§ **EXERCISE**
Retype every entry exactly, character for character.
[Opening RECORDS FOR THIS TASK section]
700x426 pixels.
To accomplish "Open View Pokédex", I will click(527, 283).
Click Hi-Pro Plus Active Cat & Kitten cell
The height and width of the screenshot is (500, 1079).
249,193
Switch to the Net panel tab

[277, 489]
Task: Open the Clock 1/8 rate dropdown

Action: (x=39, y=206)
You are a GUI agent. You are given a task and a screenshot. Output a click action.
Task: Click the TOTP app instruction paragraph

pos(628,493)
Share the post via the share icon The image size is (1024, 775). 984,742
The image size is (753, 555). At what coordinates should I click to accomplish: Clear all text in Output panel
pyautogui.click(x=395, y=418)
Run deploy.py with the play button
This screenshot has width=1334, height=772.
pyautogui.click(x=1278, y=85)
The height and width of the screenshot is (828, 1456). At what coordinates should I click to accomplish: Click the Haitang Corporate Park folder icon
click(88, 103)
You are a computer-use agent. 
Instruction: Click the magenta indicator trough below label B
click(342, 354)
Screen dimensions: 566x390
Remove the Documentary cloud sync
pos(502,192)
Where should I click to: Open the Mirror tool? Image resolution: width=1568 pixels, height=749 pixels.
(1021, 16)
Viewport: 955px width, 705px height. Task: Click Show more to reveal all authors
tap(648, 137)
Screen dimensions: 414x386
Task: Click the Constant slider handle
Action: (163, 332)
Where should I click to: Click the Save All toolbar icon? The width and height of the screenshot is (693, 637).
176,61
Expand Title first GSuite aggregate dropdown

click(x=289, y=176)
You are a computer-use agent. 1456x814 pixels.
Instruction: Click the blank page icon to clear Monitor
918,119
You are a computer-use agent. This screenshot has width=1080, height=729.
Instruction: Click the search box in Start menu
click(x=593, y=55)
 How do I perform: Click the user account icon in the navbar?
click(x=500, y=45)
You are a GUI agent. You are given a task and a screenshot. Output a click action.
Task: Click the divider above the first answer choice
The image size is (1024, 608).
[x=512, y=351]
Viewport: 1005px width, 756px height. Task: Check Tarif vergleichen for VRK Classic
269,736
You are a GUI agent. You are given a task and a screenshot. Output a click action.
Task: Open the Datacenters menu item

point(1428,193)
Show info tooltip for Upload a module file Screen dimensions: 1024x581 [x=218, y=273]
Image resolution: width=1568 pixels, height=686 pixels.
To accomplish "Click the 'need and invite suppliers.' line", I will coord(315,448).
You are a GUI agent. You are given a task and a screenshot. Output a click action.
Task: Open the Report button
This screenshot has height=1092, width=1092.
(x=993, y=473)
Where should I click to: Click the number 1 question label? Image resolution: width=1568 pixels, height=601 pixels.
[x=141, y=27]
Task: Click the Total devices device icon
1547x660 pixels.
[Closing RECORDS FOR THIS TASK section]
§ **ANSWER SPACE**
700x426 pixels.
To accomplish "Open View Pokédex", I will click(527, 283).
Click Hi-Pro Plus Active Cat & Kitten cell
The height and width of the screenshot is (500, 1079).
249,193
Switch to the Net panel tab

[277, 489]
Task: Open the Clock 1/8 rate dropdown

Action: (x=39, y=206)
You are a GUI agent. You are given a task and a screenshot. Output a click action.
Task: Click the TOTP app instruction paragraph

pos(628,493)
Share the post via the share icon The image size is (1024, 775). 984,742
The image size is (753, 555). At what coordinates should I click to accomplish: Clear all text in Output panel
pyautogui.click(x=395, y=418)
Run deploy.py with the play button
This screenshot has width=1334, height=772.
pyautogui.click(x=1278, y=85)
The height and width of the screenshot is (828, 1456). At what coordinates should I click to accomplish: Click the Haitang Corporate Park folder icon
click(88, 103)
You are a computer-use agent. 
Instruction: Click the magenta indicator trough below label B
click(342, 354)
Screen dimensions: 566x390
Remove the Documentary cloud sync
pos(502,192)
Where should I click to: Open the Mirror tool? Image resolution: width=1568 pixels, height=749 pixels.
(1021, 16)
Viewport: 955px width, 705px height. Task: Click Show more to reveal all authors
tap(648, 137)
Screen dimensions: 414x386
Task: Click the Constant slider handle
Action: (163, 332)
Where should I click to: Click the Save All toolbar icon? The width and height of the screenshot is (693, 637).
176,61
Expand Title first GSuite aggregate dropdown

click(x=289, y=176)
You are a computer-use agent. 1456x814 pixels.
Instruction: Click the blank page icon to clear Monitor
918,119
You are a computer-use agent. This screenshot has width=1080, height=729.
Instruction: Click the search box in Start menu
click(x=593, y=55)
 How do I perform: Click the user account icon in the navbar?
click(x=500, y=45)
You are a GUI agent. You are given a task and a screenshot. Output a click action.
Task: Click the divider above the first answer choice
The image size is (1024, 608).
[x=512, y=351]
Viewport: 1005px width, 756px height. Task: Check Tarif vergleichen for VRK Classic
269,736
You are a GUI agent. You are given a task and a screenshot. Output a click action.
Task: Open the Datacenters menu item

point(1428,193)
Show info tooltip for Upload a module file Screen dimensions: 1024x581 [x=218, y=273]
Image resolution: width=1568 pixels, height=686 pixels.
To accomplish "Click the 'need and invite suppliers.' line", I will coord(315,448).
You are a GUI agent. You are given a task and a screenshot. Output a click action.
Task: Open the Report button
This screenshot has height=1092, width=1092.
(x=993, y=473)
Where should I click to: Click the number 1 question label? Image resolution: width=1568 pixels, height=601 pixels.
[x=141, y=27]
Task: Click the Total devices device icon
1547x660 pixels.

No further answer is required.